What is the difference between first-party and third-party cookies?

Think of it this way, first-party cookies are like going to a local bakery and grabbing your favorite crumbly treat from the source directly. The owner or staff over time will remember your name and may even remember your order to make that next visit as smooth as softened butter! Third-party cookies are like ordering from that same bakery but using a delivery service. Your cookies may still be just as delicious, but they go from the hands at the bakery, to the delivery driver, sit next to another order, and their entire journey from beginning to end is mapped.

Buying something directly from a vendor site will leave behind first-party cookies. Buying that same item but through a proxy (like from an ad on social media), will leave behind third-party cookies.

  • Which is better? It is relatively common knowledge among marketers that first-party data is more valuable than third-party data. It’s kind of like having a website versus having an Instagram page. It’s always better to own your information rather than build on someone else’s.

What is ‘Cookiepocalypse’ and why are cookies going away?

– Michael Magee,
Sr. Digital Media Specialist, Chacka Marketing

“Cookiepocalypse” is a term coined to refer to the present push-back on the data that cookies gather, and the discontinuance of their use in advertisements. Not just for the data they collect, but for the fact that they are not easily identifiable to the everyday consumer; individuals are concerned for their privacy.

The origin of Cookiepocalypse stems from tech giants, specifically Google depreciating third-party cookies.    

A brief history of Cookies:

  • 1994: Cookies were introduced in 1994.
  • 2011: EU law required website owners to show to consumers they are using cookies and ask for consent
  • 2020: Google announced it plans to phase out third-party cookies by 2023
  • 2022: Google delayed the phaseout of third-party cookies in Chrome (for a second time) until the later part of 2024. The original date was set for mid-2022, but due to feedback and a general lack of urgency in the industry, it was prolonged.

Why is it delayed again? VP of Google Sandbox said “the most consistent feedback we have received is the need for more time to evaluate and test the new Privacy Sandbox technologies before deprecating third-party cookies in Chrome. This will give developers more time to test the APIs and expand the Privacy Sandbox trials to more users across the world.”

While they currently have a bad reputation, HTTP cookies do serve a positive function in our day-to-day lives. They handle why your favorite website loads faster, that favorite online retailer can automatically sign you in, and why ads seem so relevant to you.

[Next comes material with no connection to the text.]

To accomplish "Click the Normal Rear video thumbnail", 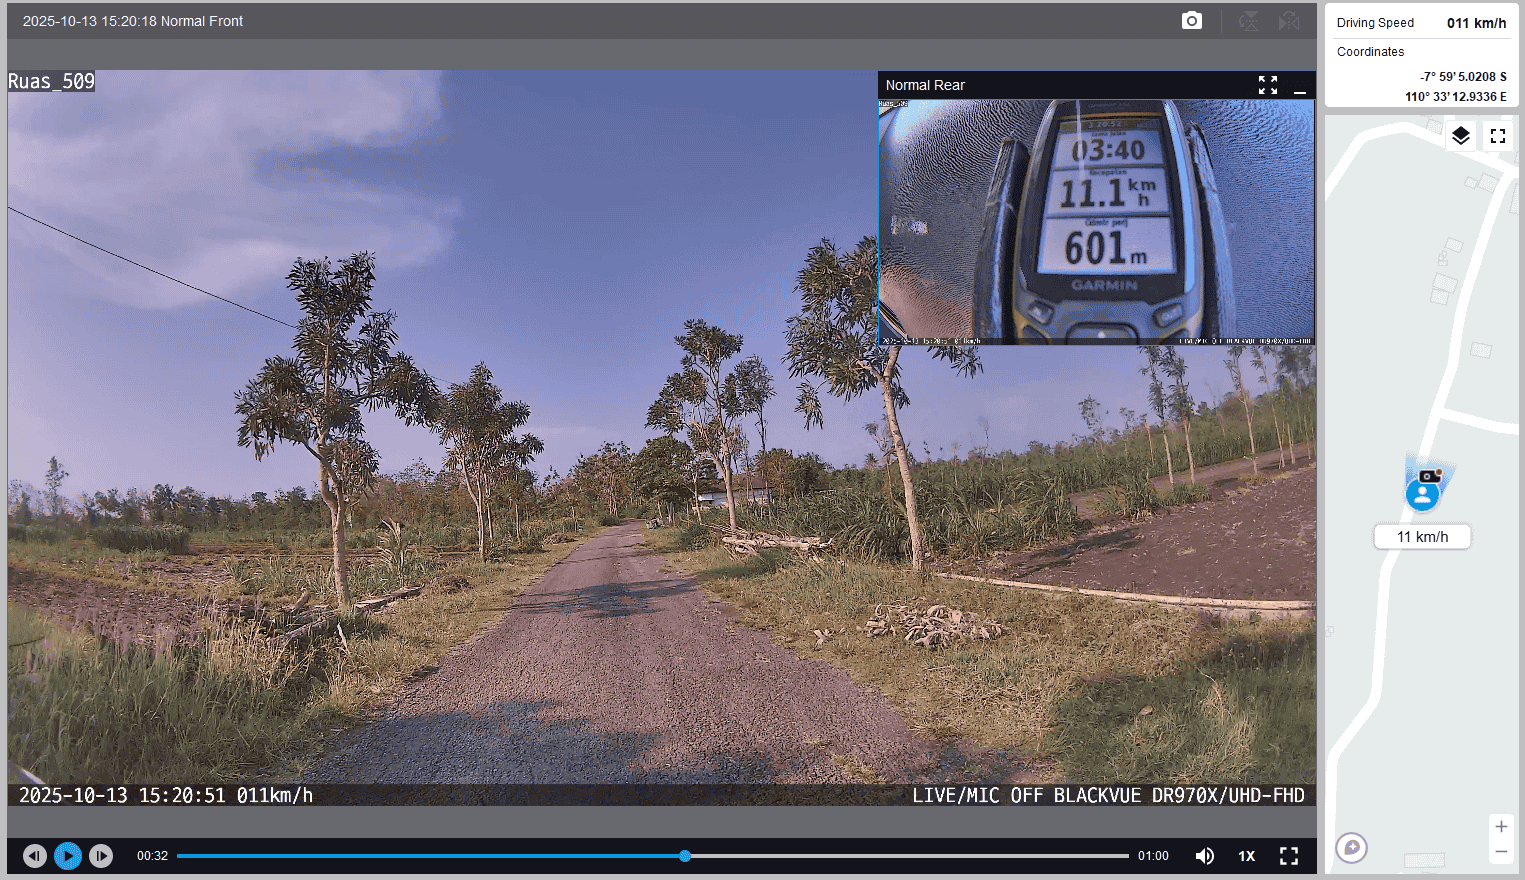I will pos(1096,221).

How do advertisers prepare?

  1. Lessen reliance on third-party data: As an advertiser, the best way to prepare for the pending cookie-less future is to lessen reliance on third-party data. Instead, opt for other forms of audience targeting such as first-party, or purchase intent data; as well as buying media placements directly for channels used most often by your clients.
  2. Check your website: For brands, you should ensure your website is up to par with cookie requirements, both state and international, for where you do business.
  3. Focus on creating a first-party data file of your own: While cookies will soon be out via third-party, most if not all platforms allow for the uploading of data OWNED by the brand. That first-party information is potent in reaching your target audience and driving efficiency in your marketing efforts.
  4. Talk with technology & service partners: Ask them how they are preparing for the depreciation of cookies and push them for concise solutions currently being discussed or that are already implemented in their practices.